Researchers use dynamical systems and machine learning to add spontaneity to AI.
Autonomous functions for robots, such as spontaneity, are highly sought after. Many control mechanisms for autonomous robots are inspired by the functions of animals, including humans. Roboticists often design robot behaviors using predefined modules and control methodologies, which makes them task-specific, limiting their flexibility. Researchers offer an alternative machine learning-based method for designing spontaneous behaviors by capitalizing on complex temporal patterns, like neural activities of animal brains. They hope to see their design implemented in robotic platforms to improve their autonomous capabilities.
Robots and their control software can be classified as a dynamical system, a mathematical model that describes the ever-changing internal states of something. There is a class of dynamical system called high-dimensional chaos, which has attracted many researchers as it is a powerful way to model animal brains. However, it is generally hard to gain control over high-dimensional chaos owing to the complexity of the system parameters and its sensitivity to varying initial conditions, a phenomenon popularized by the term “butterfly effect.” Researchers from the Intelligent Systems and Informatics Laboratory and the Next Generation Artificial Intelligence Research Center at the University of Tokyo explore novel ways for exploiting the dynamics of high-dimensional chaos to implement humanlike cognitive functions.
“There is an aspect of high-dimensional chaos called chaotic itinerancy (CI) which can explain brain activity during memory recall and association,” said doctoral student Katsuma Inoue. “In robotics, CI has been a key tool for implementing spontaneous behavioral patterns. In this study, we propose a recipe for implementing CI in a simple and systematic fashion only using complicated time-series patterns generated by high-dimensional chaos. We felt our approach holds potential for more robust and versatile applications when it comes to designing cognitive architectures. It allows us to design spontaneous behaviors without any predefined explicit structures in the controller, which would otherwise serve as a hindrance.”
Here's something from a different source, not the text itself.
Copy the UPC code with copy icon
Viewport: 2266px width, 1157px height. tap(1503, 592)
Reservoir computing (RC) is a machine learning technique that builds on dynamical systems theory and provides the basis of the team’s approach. RC is used to control a type of neural network called a recurrent neural network (RNN). Unlike other machine learning approaches that tune all neural connections within a neural network, RC only tweaks some parameters while keeping all other connections of an RNN fixed, which makes it possible to train the system faster. When the researchers applied principles of RC to a chaotic RNN, it exhibited the kind of spontaneous behavioral patterns they were hoping for. For some time, this has proven a challenging task in the field of robotics and artificial intelligence. Furthermore, the training for the network takes place prior to execution and in a short amount of time.
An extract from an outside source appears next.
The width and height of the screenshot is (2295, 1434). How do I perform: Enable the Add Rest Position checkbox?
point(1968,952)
“Animal brains yield high-dimensional chaos in their activities, but how and why they utilize chaos remains unexplained. Our proposed model could offer insight into how chaos contributes to information processing in our brains,” said Associate Professor Kohei Nakajima. “Also, our recipe would have a broader impact outside the field of neuroscience since it can potentially be applied to other chaotic systems too. For example, next-generation neuromorphic devices inspired by biological neurons potentially exhibit high-dimensional chaos and would be excellent candidates for implementing our recipe. I hope we will see artificial implementations of brain functions before too long.”
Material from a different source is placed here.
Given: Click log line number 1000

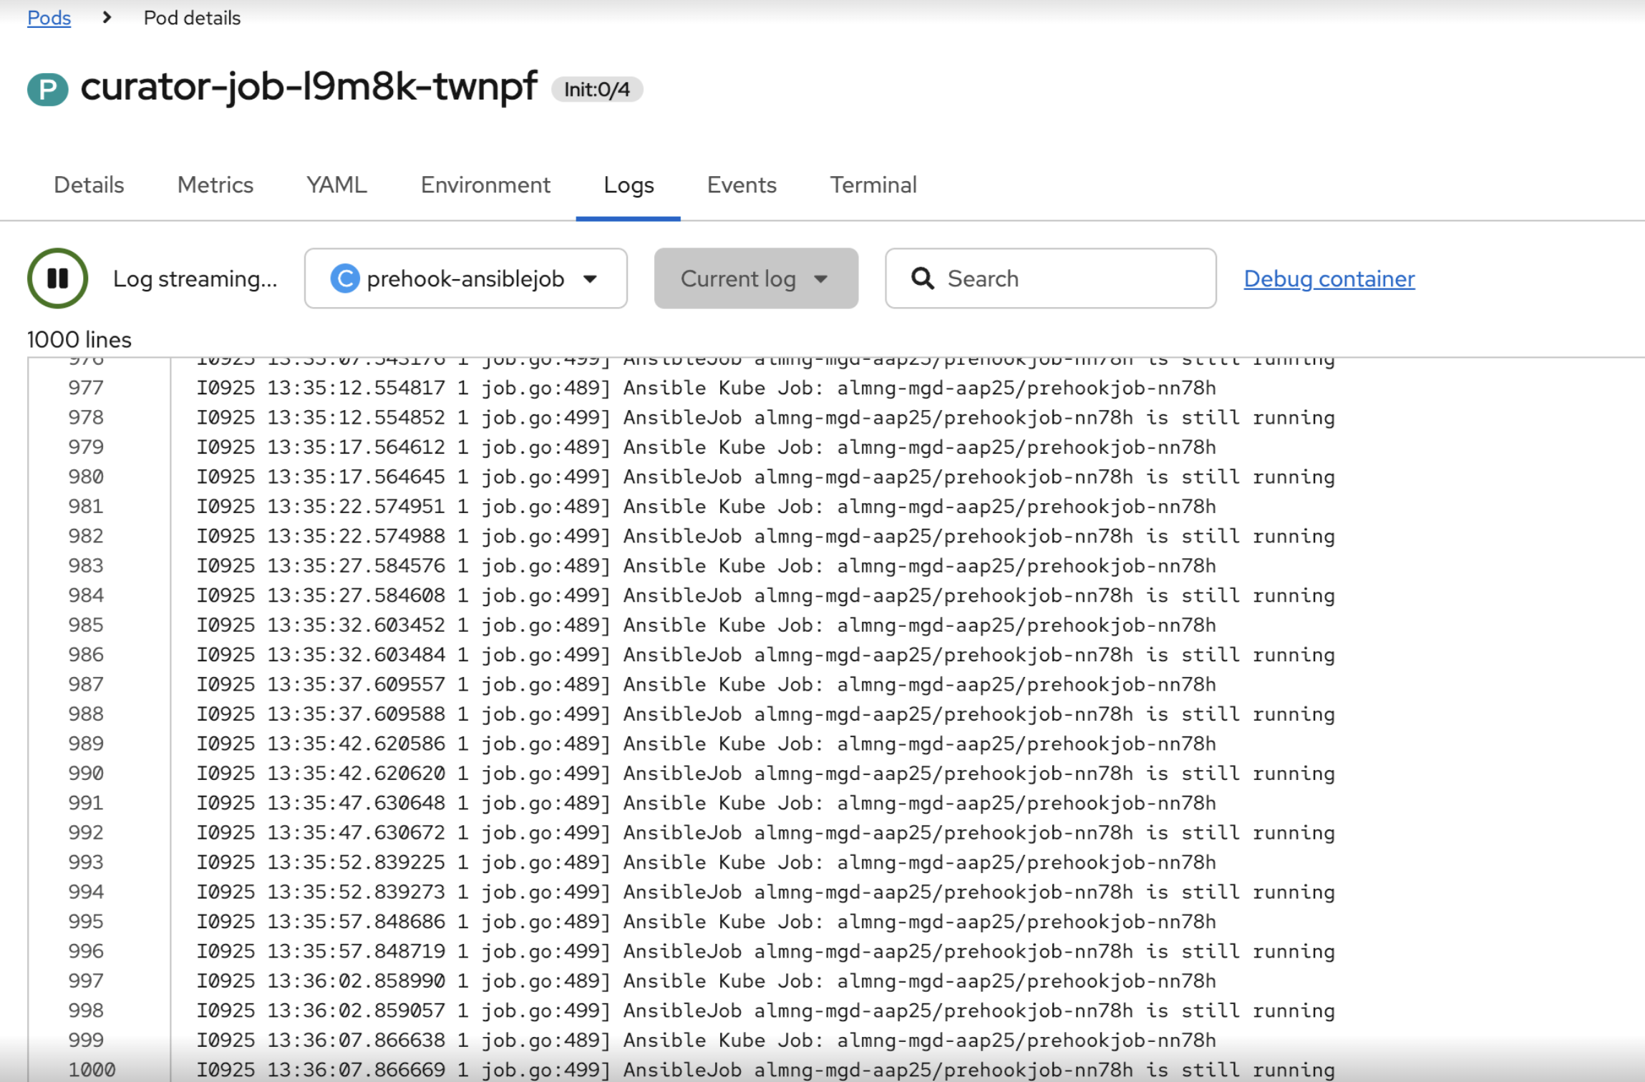Looking at the screenshot, I should tap(92, 1069).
Reference: “Designing spontaneous behavioral switching via chaotic itinerancy” by Katsuma Inoue, Kohei Nakajima and Yasuo Kuniyoshi, 11 November 2020, Science Advances.
Funding: This work was based on results obtained from a project commissioned by the New Energy and Industrial Technology Development Organization (NEDO). K.I. was supported by JSPS KAKENHI (grant number JP20J12815). K.N. was supported by JSPS KAKENHI (grant number JP18H05472) and by MEXT Quantum Leap Flagship Program (MEXT Q-LEAP) (grant number JPMXS0120319794). This work was supported by NEDO [serial numbers 15101156-0 (dated 24 June 2016) and 18101806-0 (dated 5 September 2018)] and Chair for Frontier AI Education, School of Information Science and Technology and Next Generation AI Research Center [serial number not applicable (dated 1 June 2016)].